Food is stuff. By stuff I mean items we could quantify and classify with qualitative interpretations. In theory, it sounds pretty easy to categorize them, monitor them, and then discuss them–through visual representations; however, it’s not so simple when you break things down.
In this vibrant, alluring visual above, you could see each state displays the relationships between foodstuff imported and exported in the United Sates. It looks simple, yes, but if you look closely, you may get lost. In an interesting article published in the Environmental and Science Journal, researchers explored the relationships between the 50 states when it comes to foodstuff commodities trade. These relationships, referred to as “edges,” by Scott Weingart, allow us to conceptualize how food stuff moves from one to sate to another. If you look at the states on the upper right heading clockwise, you will see states, such as Illinois, Louisiana, and California occupying the three largest areas. According to the study, these states generate the most traffic-flow of foodstuff. Additionally, if you compare Louisiana with Illinois, you will see a larger white/disconnected gap between Louisiana and the colors sprouting out. What that indicates is the amount of imported commodities vs. exported. While California has a well-balanced representation of imported and exported goods. What does this mean and why does it matter? Well, one way you could interpret this would be to say that the Midwest region, with the exception of California, plays a large role in our American food system dominating about 50% of the visual. The Midwest is know to have vital landscapes and climate for favorable food production. This could go into further, deep discussions ranging from politics, to history, economics and so forth.

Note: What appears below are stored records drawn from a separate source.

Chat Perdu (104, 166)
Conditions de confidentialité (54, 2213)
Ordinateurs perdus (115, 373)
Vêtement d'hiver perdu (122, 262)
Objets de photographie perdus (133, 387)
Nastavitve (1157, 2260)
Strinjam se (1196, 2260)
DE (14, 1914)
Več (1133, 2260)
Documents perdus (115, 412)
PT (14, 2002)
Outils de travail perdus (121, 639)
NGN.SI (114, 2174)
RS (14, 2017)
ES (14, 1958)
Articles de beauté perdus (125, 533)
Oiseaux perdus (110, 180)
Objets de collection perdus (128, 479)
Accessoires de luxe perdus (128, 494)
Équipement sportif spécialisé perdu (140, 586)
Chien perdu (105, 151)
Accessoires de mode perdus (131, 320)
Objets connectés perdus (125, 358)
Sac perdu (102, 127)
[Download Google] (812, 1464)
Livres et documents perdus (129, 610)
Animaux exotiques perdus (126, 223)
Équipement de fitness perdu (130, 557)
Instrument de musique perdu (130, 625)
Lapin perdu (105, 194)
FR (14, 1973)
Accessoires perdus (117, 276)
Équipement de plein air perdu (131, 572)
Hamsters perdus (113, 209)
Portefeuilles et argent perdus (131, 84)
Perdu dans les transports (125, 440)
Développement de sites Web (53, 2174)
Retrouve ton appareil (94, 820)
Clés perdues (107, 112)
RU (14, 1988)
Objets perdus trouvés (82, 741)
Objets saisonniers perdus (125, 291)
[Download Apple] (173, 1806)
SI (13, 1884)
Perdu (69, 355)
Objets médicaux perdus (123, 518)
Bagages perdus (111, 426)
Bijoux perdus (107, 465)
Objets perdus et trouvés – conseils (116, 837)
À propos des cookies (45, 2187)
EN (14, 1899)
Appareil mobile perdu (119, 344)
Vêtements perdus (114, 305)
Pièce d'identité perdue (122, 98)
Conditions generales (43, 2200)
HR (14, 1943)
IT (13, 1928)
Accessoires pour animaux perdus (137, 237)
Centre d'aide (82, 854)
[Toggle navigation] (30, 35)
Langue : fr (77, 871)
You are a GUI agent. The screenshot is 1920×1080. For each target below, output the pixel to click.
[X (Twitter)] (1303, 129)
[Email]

The “dense” network, what we see above, illustrates what Scott Weingart explains as “[a] network of nodes where almost everything is connected to everything… ” (Demystifying Networks). Weingart describes nodes as stuff, generally speaking. The nodes we see, or rather don’t see embedded in this visual, are food commodities categorized in the following manner: “cereal grains, other agricultural products, animal feed and products of animal origin, nec, meat, fish, seafood, and their preparations, and, other prepared foodstuffs and fats and oils” (A Network Analysis of Food Flows within the United States of America). Vague categories, I know. Nonetheless, all foodstuff fits nicely into all of those categories. Weingart goes on to state that we need to make our networks “sparse” to maximize efficiency, from a humanistic perspective. The network analysis I provided in this week’s example is not necessarily humanistic, in fact, it’s scientific. To say that this network analysis needs to be less edged is incorrect, nor do I wish to propel that argument. Put simply, the data visualization I present is to give an example of a network analysis that displays complexity without “artificially cutting out” any edges.” This goes back to past readings where we discussed the relationships between Humanities scholars and Science scholars in the digital humanities realm.